| WORK TO BE COMPLETED |
All that is wanted is an exact copy of the lines below, starting at the one that contains "Open VMware vSphere" and running to the end.

=-=-=-=-=

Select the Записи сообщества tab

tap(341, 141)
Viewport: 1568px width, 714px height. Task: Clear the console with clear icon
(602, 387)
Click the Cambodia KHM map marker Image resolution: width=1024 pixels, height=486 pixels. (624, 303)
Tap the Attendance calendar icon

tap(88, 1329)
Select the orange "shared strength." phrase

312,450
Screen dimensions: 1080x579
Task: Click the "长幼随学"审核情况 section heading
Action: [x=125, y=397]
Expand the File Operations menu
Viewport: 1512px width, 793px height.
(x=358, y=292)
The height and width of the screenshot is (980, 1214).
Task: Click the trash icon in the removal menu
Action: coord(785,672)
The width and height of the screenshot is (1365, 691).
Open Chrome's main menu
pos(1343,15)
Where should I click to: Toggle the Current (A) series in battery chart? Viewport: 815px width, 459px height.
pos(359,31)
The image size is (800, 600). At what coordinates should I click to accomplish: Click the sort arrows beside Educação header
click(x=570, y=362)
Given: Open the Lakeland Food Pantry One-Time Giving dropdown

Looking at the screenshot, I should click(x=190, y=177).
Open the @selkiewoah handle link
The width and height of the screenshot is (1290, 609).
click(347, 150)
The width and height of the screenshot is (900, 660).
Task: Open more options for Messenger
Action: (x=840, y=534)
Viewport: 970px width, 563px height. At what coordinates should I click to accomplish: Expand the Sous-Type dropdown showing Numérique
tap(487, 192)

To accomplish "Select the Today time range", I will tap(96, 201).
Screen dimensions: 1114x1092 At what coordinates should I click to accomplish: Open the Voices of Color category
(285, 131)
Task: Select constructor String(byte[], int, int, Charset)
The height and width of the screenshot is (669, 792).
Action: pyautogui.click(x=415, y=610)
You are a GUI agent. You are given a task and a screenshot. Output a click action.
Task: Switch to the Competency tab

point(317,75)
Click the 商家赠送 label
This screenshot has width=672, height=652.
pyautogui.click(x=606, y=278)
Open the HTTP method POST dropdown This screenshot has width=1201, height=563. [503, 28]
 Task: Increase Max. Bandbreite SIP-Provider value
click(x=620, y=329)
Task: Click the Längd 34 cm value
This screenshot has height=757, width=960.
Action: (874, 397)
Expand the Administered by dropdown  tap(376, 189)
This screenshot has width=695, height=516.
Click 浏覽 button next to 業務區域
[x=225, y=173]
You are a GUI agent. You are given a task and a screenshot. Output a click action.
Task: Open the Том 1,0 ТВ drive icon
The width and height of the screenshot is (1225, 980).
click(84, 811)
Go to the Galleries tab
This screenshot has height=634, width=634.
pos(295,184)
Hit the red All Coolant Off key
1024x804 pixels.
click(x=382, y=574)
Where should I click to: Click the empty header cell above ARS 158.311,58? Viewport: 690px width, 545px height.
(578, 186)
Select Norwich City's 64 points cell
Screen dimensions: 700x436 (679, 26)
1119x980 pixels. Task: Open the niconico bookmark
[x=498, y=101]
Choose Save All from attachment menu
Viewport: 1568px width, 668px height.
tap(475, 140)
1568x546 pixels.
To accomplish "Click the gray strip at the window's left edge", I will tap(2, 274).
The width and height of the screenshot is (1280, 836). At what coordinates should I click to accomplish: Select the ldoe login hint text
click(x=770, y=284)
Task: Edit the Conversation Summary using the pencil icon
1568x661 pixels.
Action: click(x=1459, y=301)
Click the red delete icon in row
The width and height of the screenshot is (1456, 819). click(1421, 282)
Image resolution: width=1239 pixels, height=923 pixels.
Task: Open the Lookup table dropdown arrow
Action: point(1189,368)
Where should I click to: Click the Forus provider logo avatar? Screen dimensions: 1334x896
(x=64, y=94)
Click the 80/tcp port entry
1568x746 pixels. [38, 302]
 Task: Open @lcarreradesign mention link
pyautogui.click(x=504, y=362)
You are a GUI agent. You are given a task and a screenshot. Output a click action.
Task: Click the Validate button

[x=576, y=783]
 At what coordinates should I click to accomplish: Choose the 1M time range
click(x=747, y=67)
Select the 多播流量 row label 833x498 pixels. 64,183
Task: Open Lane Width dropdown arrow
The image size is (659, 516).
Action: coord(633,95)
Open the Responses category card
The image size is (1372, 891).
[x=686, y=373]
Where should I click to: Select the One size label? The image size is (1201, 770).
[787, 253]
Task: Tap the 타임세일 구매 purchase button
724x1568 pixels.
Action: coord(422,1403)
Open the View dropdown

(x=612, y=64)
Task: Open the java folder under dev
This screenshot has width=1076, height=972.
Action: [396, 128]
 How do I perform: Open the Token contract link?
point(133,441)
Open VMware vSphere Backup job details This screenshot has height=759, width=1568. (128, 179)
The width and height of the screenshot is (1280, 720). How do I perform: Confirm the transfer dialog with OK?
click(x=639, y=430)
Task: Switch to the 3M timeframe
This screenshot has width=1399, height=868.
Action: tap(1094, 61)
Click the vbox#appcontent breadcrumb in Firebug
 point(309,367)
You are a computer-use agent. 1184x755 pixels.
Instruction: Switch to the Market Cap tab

=-=-=-=-=

| RESULT FOR THIS EXERCISE |
Open VMware vSphere Backup job details This screenshot has height=759, width=1568. (128, 179)
The width and height of the screenshot is (1280, 720). How do I perform: Confirm the transfer dialog with OK?
click(x=639, y=430)
Task: Switch to the 3M timeframe
This screenshot has width=1399, height=868.
Action: tap(1094, 61)
Click the vbox#appcontent breadcrumb in Firebug
 point(309,367)
You are a computer-use agent. 1184x755 pixels.
Instruction: Switch to the Market Cap tab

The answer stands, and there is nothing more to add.